Exercise directions:
Please copy out the rows word for word. Begin at the first row and stop after the line that contains "Action: [954, 38]".

>> START Stored rows

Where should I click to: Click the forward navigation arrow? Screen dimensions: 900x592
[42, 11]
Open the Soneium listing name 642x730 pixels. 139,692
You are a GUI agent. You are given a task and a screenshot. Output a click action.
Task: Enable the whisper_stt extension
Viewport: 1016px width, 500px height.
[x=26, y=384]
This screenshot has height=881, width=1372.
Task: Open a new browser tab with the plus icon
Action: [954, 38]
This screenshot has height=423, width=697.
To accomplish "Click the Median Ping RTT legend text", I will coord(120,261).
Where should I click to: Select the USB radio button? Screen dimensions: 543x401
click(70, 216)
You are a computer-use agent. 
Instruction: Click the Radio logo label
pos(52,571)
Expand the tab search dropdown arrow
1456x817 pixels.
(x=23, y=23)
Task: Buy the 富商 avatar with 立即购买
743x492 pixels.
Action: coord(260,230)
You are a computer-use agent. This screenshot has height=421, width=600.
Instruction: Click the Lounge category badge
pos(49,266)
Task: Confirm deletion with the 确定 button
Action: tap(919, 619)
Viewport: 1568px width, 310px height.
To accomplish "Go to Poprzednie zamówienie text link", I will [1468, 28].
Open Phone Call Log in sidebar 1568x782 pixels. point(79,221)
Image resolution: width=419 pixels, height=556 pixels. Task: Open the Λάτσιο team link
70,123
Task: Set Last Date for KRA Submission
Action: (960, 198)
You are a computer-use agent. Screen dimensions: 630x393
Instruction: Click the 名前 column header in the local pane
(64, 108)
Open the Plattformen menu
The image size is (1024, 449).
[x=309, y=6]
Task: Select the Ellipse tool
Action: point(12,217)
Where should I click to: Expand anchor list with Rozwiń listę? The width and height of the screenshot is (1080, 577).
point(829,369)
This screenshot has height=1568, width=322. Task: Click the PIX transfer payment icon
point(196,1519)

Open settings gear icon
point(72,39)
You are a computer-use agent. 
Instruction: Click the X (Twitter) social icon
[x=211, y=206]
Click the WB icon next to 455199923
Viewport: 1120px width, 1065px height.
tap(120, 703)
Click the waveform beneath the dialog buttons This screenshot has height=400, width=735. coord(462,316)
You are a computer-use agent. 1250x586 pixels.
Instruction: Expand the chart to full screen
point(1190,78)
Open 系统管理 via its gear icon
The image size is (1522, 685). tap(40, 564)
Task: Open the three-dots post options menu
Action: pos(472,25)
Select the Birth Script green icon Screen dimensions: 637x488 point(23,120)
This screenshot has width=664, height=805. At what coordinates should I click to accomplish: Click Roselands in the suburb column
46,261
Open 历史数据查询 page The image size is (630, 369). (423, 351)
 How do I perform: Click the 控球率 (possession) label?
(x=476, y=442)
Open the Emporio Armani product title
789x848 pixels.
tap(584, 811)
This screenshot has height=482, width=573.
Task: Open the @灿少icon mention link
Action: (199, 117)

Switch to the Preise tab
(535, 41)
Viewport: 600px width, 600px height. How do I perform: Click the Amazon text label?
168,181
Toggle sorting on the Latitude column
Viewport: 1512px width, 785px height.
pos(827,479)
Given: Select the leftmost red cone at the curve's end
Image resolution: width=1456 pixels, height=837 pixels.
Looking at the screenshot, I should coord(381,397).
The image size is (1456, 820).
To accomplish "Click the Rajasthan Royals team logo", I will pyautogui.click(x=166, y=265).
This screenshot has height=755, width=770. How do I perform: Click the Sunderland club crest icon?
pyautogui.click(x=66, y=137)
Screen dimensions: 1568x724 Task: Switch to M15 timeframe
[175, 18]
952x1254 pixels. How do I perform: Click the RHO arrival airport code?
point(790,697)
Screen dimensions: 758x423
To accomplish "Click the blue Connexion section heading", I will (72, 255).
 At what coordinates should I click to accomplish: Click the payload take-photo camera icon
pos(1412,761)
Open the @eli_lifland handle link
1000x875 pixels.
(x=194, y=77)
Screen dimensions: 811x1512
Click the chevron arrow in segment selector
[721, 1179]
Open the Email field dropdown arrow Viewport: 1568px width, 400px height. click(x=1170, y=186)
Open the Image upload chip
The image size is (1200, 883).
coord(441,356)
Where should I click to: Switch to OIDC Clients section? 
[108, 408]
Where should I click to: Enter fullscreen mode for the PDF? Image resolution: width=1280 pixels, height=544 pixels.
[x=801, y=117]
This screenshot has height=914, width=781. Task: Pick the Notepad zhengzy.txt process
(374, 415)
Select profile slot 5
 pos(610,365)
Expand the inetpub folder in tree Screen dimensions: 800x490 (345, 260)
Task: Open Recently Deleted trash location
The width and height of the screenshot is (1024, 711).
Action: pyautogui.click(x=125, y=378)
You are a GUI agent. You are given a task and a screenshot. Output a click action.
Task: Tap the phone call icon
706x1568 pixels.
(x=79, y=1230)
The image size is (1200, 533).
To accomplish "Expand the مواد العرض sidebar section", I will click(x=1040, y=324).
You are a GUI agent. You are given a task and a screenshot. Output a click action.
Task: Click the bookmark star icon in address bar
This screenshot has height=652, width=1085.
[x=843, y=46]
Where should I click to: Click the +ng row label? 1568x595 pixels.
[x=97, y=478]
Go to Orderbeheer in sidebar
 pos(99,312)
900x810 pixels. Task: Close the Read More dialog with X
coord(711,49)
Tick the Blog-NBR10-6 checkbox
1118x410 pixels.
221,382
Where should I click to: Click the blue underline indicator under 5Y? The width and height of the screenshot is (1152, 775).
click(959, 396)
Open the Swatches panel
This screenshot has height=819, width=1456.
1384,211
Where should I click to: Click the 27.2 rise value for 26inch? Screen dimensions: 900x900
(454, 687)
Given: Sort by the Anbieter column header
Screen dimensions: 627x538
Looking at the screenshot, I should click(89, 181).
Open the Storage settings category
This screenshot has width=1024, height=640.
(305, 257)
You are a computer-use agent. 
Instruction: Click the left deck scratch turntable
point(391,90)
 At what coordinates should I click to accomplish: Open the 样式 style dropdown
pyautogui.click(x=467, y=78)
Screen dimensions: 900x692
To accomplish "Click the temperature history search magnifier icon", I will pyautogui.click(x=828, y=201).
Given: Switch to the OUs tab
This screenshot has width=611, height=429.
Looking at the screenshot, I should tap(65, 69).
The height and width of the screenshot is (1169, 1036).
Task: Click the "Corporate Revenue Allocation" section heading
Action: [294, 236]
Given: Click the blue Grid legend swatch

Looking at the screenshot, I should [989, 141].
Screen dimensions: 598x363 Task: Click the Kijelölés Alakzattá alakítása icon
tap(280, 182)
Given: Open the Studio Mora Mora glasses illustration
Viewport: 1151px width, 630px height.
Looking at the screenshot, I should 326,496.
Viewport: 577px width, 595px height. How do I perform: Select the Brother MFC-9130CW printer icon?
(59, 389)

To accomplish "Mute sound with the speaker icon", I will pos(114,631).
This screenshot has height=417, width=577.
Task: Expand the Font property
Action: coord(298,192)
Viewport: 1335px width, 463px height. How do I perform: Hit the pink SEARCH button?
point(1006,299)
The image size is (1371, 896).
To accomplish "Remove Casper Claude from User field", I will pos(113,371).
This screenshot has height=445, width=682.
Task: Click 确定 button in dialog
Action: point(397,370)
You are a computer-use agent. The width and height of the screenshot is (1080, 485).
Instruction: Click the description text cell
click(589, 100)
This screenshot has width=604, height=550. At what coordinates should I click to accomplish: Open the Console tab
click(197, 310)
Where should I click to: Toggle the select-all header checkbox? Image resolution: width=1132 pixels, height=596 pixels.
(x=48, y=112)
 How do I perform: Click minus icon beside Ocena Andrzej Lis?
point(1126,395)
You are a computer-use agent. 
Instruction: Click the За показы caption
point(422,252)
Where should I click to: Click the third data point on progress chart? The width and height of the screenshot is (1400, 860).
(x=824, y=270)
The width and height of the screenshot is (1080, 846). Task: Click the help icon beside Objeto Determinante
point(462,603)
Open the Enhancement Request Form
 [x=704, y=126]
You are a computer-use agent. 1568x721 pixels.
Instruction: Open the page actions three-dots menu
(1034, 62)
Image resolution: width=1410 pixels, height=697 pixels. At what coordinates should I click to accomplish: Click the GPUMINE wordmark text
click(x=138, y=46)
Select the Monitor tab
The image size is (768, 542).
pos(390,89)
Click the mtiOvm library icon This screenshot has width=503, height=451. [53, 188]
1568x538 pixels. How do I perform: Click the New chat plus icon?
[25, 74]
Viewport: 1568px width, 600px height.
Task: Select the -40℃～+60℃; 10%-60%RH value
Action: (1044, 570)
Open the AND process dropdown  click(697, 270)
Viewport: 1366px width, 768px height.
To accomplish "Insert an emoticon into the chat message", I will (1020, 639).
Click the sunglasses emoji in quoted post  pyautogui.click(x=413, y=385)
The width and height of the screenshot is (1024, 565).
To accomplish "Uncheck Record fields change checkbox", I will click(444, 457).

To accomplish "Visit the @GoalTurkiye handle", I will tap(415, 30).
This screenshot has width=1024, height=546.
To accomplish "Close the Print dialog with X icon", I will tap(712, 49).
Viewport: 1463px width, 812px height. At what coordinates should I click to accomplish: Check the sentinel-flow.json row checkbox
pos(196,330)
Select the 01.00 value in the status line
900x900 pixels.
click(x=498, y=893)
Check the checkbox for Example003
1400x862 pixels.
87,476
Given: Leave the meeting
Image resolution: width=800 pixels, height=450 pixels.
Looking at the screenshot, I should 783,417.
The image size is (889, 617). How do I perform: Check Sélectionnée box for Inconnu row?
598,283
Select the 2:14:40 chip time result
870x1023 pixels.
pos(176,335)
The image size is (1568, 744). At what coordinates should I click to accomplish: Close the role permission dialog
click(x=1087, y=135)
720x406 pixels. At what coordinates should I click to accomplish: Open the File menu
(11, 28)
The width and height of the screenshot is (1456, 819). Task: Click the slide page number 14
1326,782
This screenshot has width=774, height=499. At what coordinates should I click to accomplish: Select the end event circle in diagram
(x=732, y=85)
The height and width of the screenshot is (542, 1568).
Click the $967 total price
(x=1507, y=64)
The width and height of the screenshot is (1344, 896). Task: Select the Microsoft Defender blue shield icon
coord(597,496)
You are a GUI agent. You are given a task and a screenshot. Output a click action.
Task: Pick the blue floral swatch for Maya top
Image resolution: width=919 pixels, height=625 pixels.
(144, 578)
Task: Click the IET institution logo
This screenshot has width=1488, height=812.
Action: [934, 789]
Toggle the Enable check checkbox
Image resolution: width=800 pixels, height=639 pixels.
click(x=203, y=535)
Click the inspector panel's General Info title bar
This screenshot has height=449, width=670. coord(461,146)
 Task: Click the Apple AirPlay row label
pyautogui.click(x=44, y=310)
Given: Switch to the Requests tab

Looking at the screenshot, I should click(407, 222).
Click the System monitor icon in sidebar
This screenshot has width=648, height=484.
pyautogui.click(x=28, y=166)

>> END Stored rows

Correct output:
Where should I click to: Click the forward navigation arrow? Screen dimensions: 900x592
[42, 11]
Open the Soneium listing name 642x730 pixels. 139,692
You are a GUI agent. You are given a task and a screenshot. Output a click action.
Task: Enable the whisper_stt extension
Viewport: 1016px width, 500px height.
[x=26, y=384]
This screenshot has height=881, width=1372.
Task: Open a new browser tab with the plus icon
Action: [954, 38]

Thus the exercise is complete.